What is required
Say whether each statement agrees with the text on Lou Gehrig below. Answer yes or no and quote the deciding words. 1. Gehrig played first base for the Yankees for 17 years. 2. Gehrig played in 157 games in 1939. 3. Babe Ruth stayed away from Gehrig's July 4th speech.

Excerpted text START

Teams Honor Lou Gehrig, Help Fight ALS

GehrigOn July 4th, every Major League baseball home team will conduct ceremonies to honor the 70 year anniversary of the now infamous Lou Gehrig “Luckiest Man on Earth” speech and to bring awareness and financial support to organizations fighting ALS (Amyotrophic Lateral Sclerosis), otherwise known as Lou Gehrig’s Disease.

“Seventy years ago, Lou Gehrig delivered an impassioned speech (see below) that has become part of American History,” said Baseball Commissioner Allan H. (Bud) Selig. “Major League Baseball is proud to devote the Fourth of July to Lou Gehrig and the disease that bears his name. We are pleased to have this opportunity to help find a cure for ALS and help those who are suffering from the disease.”

In New York, at the Yankees – Blue Jays game, all on-field personnel, including players, coaches, umpires and groundskeepers will wear a “4♦ALS” patch. In addition, to honor Gehrig, who played first base with the Yankees for 17 years, a special “4♦ALS” logo will appear on top of first base in each ballpark.

Also, authenticated first bases from the July 4th games will be auctioned off at a later date on MLB.com to raise funds for ALS. A special “4♦ALS” video was created for Clubs playing at home on July 4th.

It is still hard to believe that Gehrig, with his .340 batting average, stopped playing at age 36. His last season, 1938, he played in 157 games. 1939 he only played in 8 games before realizing that he just couldn’t play any longer. He played his last game on April 30th of that year.

On July 4th of that season, he put on his uniform one last time and stood at home plate in the stadium he loved so much. There, in front of his family, both his actual family and Yankees family, and over 61,000 fans, he made one of the most famous speeches since Lincoln spoke at Gettysburg. Even Babe Ruth, who he had been fighting with for some time, set aside his differences and showed up.

Gehrig died less than two years later, on June 2, 1941.

Excerpted text END
Information shown START

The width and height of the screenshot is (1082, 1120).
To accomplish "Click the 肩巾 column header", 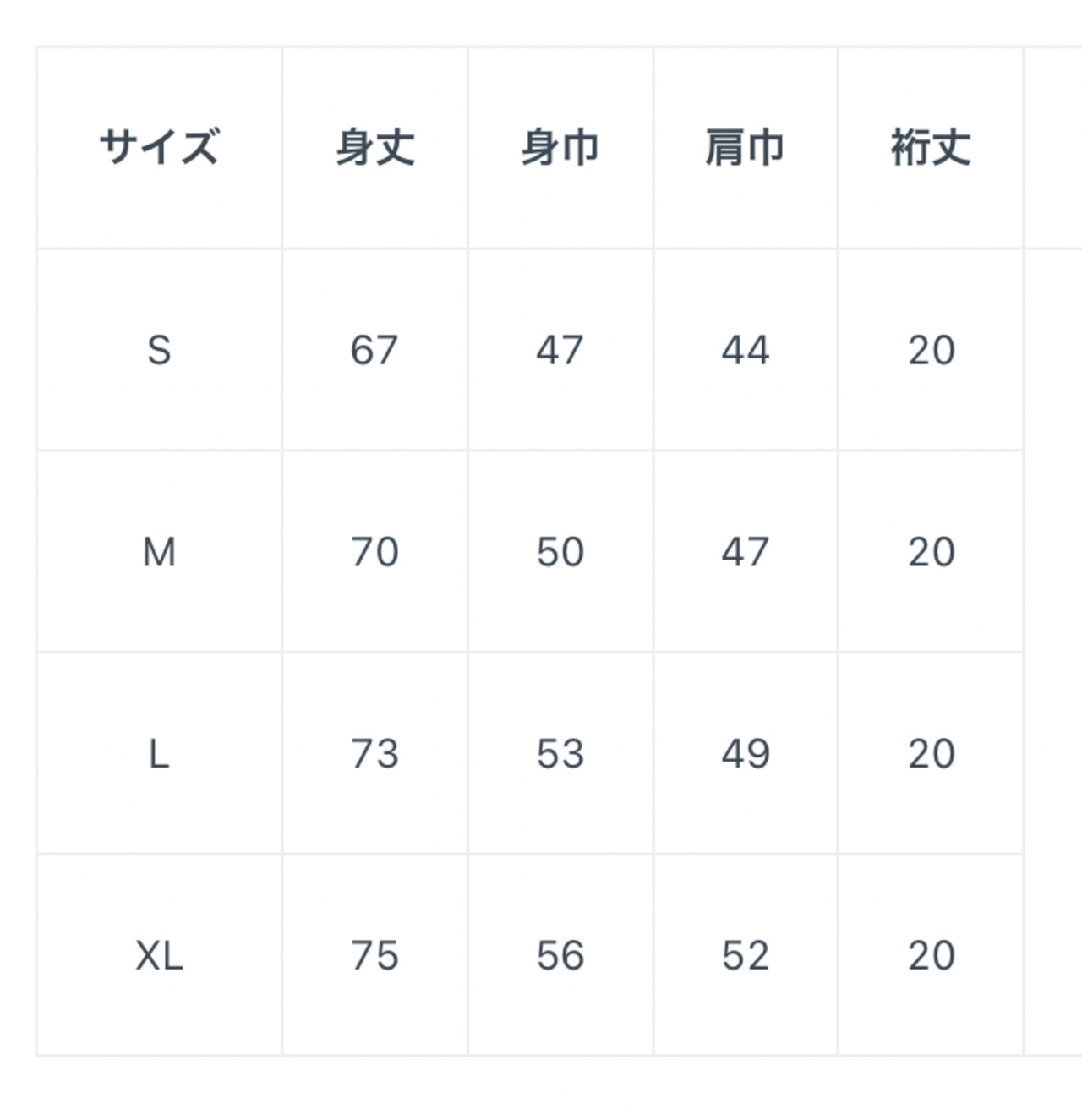I will point(745,148).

Information shown END

Output of the exercise
1. Yes: "who played first base with the Yankees for 17 years"
2. No: "1939 he only played in 8 games"
3. No: "Even Babe Ruth, who he had been fighting with for some time, set aside his differences and showed up."